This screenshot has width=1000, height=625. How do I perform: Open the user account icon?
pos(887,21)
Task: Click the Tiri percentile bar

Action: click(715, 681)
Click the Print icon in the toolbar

****************

**WHAT NEEDS TO BE DONE:** From the items above, copy every line that contains the string "icon". Case counts.

**ANSWER TO THIS PROBLEM:**
This screenshot has width=1000, height=625. How do I perform: Open the user account icon?
Click the Print icon in the toolbar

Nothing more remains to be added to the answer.